The United Nations says 55 Somalis and Ethiopians are feared dead after their boat capsized off the coast of Somalia. Tens of thousands of people from the Horn of Africa cross the gulf every year fleeing violence and economic hardship. Mary Harper has the details.
The United Nations says the over-crowded boat ran into trouble almost as soon as it left the port of Bossaso in north-eastern Somalia. It’s common for boats to capsize and migrants to drown in the stretch of sea between Somalia and Yemen. But it’s the scale of this accident that’s striking. The UN says this is the biggest loss of life in the Gulf of Aden since February last year when 57 Somali migrants drowned.
In Somalia itself, there have been fierce clashes in the port town of Kismayo, which in September was seized from the Islamist group al-Shabab by Kenyan and Somali forces. A number of people are said to have been killed.
World News from the BBC
President Putin has expressed support for retaliatory legislation against a US move to blacklist Russian officials suspected of human rights abuses. The controversial bill bans adoptions of Russian children by Americans, about 1,000 of which take place every year. Mr Putin described the bill as emotional but appropriate, although he did not commit to signing it until he’d seen the final version.
The Wikileaks founder Julian Assange has said his organization will release a million more secret documents. He was speaking from a balcony at the Ecuadorian embassy in London, where he claimed asylum six months ago to avoid extradition to Sweden to face allegations of sexual assault.
“Next year we will be equally busy. Wikileaks has already over a million documents being prepared to be released, documents that affect every country in the world, every country in this world.”
Mr Assange said an investigation by the US authorities over the publication of secret documents posed a continued threat to his life and work.
A woman in the Canadian province of Ontario has gone to court to regain custody of her monkey after the animal was found on its own at an IKEA furniture store. Lee Carter has more.

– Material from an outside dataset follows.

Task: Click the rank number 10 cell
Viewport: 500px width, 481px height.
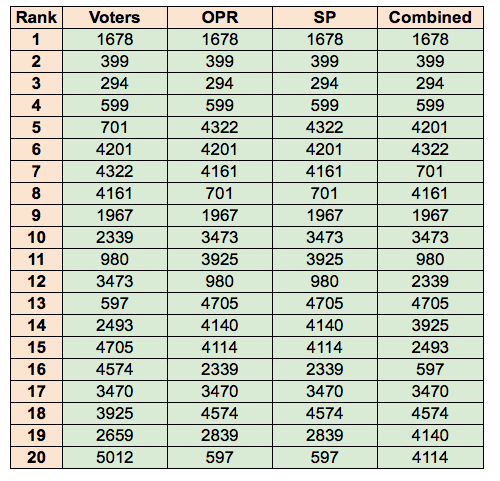Action: [x=36, y=237]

Millions of people have viewed the video of Darwin, the young Japanese macaque running loose shortly after he apparently escaped from a locked vehicle in an IKEA car park. After being seized by city of Toronto animal control officials, he was moved to a primate sanctuary where he is reported to be settling in. It is illegal to have this kind of exotic pet in Toronto. But in court today the former owner Yasmin Nakhuda argued that the seizure was not legal because she claimed she was made to hand over ownership of the monkey under threats of criminal prosecution.
And that’s the BBC News.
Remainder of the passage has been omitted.